--- WORK INSTRUCTION ---
Find the string "will" in the records. Copy every line it appears in.

START SOURCE MATERIAL

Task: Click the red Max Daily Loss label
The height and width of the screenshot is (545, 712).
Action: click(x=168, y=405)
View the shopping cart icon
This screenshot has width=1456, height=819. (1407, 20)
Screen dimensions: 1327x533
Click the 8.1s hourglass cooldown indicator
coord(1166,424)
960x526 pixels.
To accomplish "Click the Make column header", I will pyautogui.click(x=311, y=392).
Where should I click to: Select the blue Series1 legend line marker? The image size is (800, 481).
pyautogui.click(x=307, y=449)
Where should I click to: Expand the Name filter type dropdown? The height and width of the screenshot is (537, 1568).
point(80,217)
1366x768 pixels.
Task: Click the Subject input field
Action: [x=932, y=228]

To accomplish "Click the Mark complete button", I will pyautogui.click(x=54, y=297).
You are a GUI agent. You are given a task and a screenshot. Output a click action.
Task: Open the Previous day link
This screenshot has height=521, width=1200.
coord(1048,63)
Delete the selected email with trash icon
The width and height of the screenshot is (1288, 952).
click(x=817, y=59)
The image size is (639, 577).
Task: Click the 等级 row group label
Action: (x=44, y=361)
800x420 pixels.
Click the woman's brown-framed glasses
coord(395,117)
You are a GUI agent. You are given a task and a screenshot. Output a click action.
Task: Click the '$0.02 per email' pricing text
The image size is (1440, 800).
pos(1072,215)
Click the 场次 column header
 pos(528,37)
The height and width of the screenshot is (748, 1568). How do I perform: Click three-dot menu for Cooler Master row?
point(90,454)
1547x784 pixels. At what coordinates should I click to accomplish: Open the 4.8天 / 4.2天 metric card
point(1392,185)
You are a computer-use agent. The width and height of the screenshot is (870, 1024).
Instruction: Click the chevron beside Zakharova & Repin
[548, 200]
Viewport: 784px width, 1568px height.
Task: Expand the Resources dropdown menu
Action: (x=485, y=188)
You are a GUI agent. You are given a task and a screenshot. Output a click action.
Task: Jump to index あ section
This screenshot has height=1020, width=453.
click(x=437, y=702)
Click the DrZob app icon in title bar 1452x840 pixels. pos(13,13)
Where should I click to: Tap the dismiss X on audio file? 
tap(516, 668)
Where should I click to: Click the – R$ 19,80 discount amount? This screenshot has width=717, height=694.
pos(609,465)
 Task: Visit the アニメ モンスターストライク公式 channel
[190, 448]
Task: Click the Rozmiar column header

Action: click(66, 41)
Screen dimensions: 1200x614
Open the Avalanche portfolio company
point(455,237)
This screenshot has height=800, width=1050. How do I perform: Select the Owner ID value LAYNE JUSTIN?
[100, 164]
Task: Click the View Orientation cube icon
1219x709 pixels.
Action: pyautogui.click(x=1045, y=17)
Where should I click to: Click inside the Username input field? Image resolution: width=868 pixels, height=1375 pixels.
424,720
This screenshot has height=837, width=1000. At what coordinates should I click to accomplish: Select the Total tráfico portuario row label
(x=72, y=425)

END SOURCE MATERIAL

--- REPLY ---
To accomplish "Click the Make column header", I will pyautogui.click(x=311, y=392).
To accomplish "Click the Mark complete button", I will pyautogui.click(x=54, y=297).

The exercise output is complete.